Viene in mente la piattaforma di Vado Ligure, il fatto che già ora le mareggiate stiano aggredendo lungomare e strade nonostante le 2.700 tonnellate di sabbia (vedi articolo a fondo pagina); vengono in mente i mega scempi di Lavagna ed Ospedaletti, solo per citare opere più impattanti e che negli anni avevano sollevato polemiche con alterne sorti. Il porto di Loano è realtà nonostante un sindaco di Pietra Ligure, il compianto Giacomo Accame, sosteneva che avrebbe rappresentato la rovina della spiaggia pietrese e di Borgio. Il mancato porto di Noli – Spotorno che vedeva Lorenzani tra i favorevoli (“Non è un ciuffo d’erba che può fermare un’opera pubblica così importante….”) è stato alla fine bocciato solo in ottemperanza alle norme europee sulla poseidonia.
L’ex tre volte sindaco Dc di Noli, com. Carlo Gambetta, uomo di mare e di pesca, ha scritto numerosi articoli su trucioli savonesi e su trucioli.it in cui bollava come spreco di denaro pubblico estendere il ripascimento tutto l’anno senza preoccuparsi di contenere, imbrigliare, il materiale che così viene disperso alla prima mareggiata. Gambetta si era battuto contro il porto intercomunale, proponendo semmai un piccolo approdo, i suoi strali riguardavano anche lo scandalo di Ospedaletti e gli artefici. Con il bagaglio di esperienza e memoria storica ha spesso additato i primi beneficiari: lobby del movimento terra, delle cave e dei Bagni Marini, del politico di turno al potere. Un malgoverno ammantato dalla tutela di un bene comune che produce ricchezza ed è alla base del turismo balneare. E non può invece diventare terra di speculazioni, di serbatoio elettorale e di affari più o meno leciti.
Senza dover qui giudicare l’operato di Lorenzani, resta di drammatica attualità cosa è accaduto ed accade nelle zone demaniali. Come documentano decine, centinaia di esempi, di immagini, fotografie, di strutture, di basamenti in cemento a macchia d’olio, a confronto tra ieri e oggi.
UN ARTICOLO DEL 2011
Il 23 gennaio 2011 sarà invece l’ultimo giorno di lavoro, alla redazione de La Stampa di Savona, per Pier Paolo Cervone che è stato sindaco di Finale Ligure dal 1995 al 2004. E soprattutto cronista della terra savonese e ligure.
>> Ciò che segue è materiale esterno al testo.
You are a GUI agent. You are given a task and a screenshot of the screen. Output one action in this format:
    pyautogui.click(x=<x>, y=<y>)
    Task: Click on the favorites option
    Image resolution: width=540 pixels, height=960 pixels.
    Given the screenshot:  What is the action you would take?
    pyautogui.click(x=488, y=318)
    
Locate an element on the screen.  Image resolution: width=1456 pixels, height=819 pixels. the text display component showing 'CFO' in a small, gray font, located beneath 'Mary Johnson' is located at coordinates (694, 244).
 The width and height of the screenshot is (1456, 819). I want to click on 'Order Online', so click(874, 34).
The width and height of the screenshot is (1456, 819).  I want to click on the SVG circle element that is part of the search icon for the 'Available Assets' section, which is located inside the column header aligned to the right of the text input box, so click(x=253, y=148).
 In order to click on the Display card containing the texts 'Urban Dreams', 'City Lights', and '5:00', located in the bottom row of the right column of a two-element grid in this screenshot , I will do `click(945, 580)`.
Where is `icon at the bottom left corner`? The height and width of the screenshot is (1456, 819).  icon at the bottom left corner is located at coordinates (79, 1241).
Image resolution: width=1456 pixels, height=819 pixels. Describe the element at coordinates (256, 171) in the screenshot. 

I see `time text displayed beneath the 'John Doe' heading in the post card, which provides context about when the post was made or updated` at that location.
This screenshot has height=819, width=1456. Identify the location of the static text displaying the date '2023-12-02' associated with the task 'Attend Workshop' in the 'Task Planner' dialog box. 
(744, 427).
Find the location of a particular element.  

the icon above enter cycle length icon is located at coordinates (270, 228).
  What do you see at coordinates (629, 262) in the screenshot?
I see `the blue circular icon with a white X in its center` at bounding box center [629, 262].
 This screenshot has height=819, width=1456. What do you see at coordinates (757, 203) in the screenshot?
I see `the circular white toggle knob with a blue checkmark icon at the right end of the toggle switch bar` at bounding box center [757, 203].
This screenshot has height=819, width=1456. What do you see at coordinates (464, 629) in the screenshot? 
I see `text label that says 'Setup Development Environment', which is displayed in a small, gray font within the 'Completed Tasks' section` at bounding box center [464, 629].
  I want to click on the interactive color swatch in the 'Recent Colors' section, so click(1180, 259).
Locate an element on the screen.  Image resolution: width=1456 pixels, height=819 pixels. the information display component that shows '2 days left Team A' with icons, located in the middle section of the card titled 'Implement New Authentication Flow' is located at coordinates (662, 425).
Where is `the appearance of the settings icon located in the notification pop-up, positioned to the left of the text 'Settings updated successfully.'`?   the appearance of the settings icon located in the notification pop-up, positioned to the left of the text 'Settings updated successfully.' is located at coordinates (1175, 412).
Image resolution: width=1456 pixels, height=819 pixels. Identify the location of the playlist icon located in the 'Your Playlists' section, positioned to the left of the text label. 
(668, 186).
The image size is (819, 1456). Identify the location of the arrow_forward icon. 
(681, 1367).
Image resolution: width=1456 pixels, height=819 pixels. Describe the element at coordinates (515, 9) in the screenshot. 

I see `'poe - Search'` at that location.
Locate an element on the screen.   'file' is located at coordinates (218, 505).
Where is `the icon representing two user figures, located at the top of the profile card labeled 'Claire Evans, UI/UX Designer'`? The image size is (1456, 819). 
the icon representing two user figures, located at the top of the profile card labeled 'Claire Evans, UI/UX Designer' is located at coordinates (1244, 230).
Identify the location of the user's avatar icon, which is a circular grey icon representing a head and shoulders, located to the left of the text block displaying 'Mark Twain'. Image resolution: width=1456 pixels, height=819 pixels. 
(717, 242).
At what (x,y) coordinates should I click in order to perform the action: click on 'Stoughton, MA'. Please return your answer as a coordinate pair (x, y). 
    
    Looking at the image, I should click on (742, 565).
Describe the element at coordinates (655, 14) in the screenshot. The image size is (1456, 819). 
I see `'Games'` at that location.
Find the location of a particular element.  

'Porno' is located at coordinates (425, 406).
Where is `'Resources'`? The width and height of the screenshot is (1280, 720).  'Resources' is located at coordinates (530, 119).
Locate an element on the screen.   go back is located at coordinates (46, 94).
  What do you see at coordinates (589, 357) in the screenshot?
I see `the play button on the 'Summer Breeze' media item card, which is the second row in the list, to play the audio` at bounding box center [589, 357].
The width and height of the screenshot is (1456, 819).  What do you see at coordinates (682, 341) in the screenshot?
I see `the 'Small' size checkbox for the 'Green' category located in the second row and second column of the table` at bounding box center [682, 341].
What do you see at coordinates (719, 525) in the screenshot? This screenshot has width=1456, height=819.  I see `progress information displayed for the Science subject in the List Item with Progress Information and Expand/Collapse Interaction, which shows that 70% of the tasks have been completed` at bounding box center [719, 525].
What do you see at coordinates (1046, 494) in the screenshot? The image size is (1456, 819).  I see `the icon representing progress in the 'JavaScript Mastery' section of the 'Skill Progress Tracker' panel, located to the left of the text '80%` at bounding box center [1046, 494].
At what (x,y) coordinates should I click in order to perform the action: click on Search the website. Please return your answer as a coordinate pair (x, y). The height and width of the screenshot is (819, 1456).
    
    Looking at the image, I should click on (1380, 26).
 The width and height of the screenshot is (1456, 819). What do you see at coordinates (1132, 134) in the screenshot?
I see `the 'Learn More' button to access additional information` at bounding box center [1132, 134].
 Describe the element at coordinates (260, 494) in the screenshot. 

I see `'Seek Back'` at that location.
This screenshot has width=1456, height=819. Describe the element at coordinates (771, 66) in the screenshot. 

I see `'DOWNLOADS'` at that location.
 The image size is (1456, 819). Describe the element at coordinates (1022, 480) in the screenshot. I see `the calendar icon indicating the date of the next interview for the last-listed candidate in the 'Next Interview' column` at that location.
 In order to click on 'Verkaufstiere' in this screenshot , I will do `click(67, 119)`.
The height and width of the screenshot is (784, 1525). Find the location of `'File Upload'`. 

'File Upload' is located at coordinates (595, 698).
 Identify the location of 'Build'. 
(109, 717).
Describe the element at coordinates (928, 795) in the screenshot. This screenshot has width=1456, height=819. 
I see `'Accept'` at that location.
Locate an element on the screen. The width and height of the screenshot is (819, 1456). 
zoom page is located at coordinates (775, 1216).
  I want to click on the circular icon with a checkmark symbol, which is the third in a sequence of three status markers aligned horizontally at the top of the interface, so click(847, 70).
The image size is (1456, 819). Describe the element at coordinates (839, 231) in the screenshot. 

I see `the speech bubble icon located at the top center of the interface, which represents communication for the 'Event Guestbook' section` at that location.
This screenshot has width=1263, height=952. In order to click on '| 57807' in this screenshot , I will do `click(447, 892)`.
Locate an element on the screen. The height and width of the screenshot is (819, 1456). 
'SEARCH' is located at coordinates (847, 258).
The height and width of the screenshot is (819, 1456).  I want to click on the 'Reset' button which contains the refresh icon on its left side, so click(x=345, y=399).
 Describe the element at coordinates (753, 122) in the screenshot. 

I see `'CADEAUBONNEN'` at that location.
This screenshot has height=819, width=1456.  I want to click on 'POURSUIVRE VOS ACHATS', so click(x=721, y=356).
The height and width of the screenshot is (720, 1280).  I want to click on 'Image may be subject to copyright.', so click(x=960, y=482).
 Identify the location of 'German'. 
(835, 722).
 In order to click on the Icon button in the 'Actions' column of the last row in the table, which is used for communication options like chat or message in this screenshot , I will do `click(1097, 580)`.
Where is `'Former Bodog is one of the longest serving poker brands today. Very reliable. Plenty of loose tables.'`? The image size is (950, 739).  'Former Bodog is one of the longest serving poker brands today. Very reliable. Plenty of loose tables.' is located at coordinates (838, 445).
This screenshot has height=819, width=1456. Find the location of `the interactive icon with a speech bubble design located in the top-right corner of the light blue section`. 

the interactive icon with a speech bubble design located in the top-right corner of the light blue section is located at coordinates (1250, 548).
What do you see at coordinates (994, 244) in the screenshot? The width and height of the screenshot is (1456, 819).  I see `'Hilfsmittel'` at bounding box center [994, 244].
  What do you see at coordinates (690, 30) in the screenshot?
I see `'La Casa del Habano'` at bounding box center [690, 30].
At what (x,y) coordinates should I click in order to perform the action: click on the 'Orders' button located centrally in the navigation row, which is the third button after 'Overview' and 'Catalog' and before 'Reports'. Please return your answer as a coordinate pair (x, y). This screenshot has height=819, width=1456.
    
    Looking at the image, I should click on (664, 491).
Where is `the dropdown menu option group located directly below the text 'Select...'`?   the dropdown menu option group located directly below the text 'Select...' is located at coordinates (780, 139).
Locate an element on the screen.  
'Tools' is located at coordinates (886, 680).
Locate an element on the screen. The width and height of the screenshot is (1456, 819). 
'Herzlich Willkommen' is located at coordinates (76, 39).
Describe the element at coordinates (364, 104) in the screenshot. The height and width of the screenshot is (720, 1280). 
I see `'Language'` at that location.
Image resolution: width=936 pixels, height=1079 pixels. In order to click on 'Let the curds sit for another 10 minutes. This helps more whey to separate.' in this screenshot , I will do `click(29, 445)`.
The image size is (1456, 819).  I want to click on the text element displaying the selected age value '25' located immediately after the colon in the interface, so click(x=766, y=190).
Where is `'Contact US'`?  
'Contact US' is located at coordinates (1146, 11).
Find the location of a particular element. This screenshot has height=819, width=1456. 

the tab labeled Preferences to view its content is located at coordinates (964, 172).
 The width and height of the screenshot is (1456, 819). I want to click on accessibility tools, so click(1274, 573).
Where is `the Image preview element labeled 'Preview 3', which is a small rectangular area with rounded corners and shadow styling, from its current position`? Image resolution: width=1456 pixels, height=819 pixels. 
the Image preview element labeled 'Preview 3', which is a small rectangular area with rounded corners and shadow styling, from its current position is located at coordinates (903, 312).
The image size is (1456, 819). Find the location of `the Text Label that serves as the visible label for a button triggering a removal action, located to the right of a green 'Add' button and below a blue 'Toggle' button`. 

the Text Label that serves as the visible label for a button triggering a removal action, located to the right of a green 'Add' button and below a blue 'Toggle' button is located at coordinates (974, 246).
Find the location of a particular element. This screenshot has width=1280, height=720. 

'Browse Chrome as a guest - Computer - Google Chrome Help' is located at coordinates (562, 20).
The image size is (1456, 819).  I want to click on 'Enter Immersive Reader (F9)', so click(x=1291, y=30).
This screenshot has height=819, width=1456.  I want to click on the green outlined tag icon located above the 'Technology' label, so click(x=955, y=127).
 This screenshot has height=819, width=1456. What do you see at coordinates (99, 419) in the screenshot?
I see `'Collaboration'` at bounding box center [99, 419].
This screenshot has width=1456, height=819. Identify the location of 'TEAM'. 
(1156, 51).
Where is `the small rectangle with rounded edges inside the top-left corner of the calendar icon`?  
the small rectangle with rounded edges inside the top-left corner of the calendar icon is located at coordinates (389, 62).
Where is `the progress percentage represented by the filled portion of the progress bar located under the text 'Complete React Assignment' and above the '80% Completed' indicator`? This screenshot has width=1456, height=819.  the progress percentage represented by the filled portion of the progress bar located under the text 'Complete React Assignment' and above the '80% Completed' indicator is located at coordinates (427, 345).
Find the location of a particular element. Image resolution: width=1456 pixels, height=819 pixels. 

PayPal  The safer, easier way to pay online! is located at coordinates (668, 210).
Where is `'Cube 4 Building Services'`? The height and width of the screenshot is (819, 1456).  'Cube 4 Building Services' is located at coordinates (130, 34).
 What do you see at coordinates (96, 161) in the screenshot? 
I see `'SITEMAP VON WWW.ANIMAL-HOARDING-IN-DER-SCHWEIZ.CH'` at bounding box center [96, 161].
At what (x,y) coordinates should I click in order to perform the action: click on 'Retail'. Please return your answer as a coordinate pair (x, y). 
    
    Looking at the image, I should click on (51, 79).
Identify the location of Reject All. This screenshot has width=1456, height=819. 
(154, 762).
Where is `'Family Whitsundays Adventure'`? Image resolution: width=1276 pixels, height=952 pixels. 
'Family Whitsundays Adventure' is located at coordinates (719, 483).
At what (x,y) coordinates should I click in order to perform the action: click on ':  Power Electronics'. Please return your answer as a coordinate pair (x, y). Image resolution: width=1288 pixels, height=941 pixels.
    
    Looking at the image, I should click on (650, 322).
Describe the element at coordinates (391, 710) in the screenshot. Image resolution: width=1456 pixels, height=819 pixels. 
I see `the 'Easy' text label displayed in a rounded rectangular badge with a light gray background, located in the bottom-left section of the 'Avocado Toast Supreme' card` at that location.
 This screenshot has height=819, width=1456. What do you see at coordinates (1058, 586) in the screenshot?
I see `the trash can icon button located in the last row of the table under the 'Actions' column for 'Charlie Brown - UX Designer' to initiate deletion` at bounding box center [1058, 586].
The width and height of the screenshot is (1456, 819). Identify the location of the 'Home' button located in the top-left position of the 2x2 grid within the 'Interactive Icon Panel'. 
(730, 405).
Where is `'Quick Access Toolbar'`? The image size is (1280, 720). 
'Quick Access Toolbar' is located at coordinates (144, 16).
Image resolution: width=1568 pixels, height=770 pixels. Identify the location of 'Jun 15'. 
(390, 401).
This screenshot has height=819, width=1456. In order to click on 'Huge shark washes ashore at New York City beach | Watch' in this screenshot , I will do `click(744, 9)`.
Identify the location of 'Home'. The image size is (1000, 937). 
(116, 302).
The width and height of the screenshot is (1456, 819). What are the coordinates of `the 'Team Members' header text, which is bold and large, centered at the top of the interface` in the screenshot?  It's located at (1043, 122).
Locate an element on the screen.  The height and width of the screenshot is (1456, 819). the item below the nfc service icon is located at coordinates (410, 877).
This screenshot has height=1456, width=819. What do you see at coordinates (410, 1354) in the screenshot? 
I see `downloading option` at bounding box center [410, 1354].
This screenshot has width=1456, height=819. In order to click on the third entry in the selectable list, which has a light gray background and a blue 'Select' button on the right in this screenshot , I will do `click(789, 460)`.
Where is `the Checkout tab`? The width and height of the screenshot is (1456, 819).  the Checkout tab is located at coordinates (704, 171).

Staccherà la spina dall’impegno redazionale due giorni prima del suo compleanno (25 gennaio) e 29 anni dopo l’iscrizione all’albo dei giornalisti professionisti, con gavetta da corrispondente, da Finale, de La Gazzetta del Popolo, poi Il Secolo XIX, infine l’ingresso nella corazzata La Stampa.
Trucioli Savonesi ha ripreso dal suo archivio un interessante e, peraltro attualissimo, articolo che Pier Paolo Cervone scrisse dal titolo “Le Coste della Liguria, ovvero come eravamo”(vedi a fondo pagina). Consegnato alla Regione lo studio-dossier di una società sulle condizioni del litorale”.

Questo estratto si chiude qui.